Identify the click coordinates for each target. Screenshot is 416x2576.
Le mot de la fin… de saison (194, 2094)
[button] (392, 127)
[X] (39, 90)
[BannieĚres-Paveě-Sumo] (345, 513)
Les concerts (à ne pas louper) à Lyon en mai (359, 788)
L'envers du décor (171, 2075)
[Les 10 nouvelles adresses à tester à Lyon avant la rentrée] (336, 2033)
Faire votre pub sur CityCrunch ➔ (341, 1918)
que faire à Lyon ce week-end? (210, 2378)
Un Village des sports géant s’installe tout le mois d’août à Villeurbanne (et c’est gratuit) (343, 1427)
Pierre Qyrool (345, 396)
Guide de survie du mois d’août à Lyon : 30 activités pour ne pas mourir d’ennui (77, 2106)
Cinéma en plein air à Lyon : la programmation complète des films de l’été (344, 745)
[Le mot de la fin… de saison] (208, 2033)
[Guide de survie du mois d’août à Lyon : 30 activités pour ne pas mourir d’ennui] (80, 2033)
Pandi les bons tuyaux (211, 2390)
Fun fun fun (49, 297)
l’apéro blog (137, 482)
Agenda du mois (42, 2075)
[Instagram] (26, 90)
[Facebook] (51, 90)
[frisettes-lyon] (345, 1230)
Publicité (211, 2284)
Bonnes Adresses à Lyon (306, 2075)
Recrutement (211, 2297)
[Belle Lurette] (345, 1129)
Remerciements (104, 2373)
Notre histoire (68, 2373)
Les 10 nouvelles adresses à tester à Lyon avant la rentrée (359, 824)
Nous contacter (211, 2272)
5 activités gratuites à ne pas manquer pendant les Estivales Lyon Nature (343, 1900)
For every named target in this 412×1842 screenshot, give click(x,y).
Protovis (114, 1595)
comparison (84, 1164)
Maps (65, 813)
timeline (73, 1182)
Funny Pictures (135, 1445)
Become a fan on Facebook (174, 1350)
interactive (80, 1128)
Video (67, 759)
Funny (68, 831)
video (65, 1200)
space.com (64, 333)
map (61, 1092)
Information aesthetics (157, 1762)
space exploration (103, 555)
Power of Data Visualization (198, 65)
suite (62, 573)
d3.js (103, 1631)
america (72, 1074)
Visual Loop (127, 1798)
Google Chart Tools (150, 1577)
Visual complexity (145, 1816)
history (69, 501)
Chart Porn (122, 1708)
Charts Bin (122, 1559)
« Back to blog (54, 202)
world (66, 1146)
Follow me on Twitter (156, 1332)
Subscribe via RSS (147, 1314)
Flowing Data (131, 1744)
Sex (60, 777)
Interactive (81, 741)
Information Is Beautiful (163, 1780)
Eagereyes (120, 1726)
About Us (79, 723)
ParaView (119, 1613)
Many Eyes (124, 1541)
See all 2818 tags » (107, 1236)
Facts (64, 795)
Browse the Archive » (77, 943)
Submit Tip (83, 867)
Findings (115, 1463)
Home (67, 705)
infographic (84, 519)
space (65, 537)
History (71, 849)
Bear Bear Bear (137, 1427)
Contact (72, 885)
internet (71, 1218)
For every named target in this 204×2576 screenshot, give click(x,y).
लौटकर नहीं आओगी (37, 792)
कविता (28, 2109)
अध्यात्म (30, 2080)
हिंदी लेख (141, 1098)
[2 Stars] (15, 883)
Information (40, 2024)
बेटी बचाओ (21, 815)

GOAL OF THE EXERCISE: Among the lines above, count those containing the string "Information"; please give the count alone.

TASK OUTPUT: 3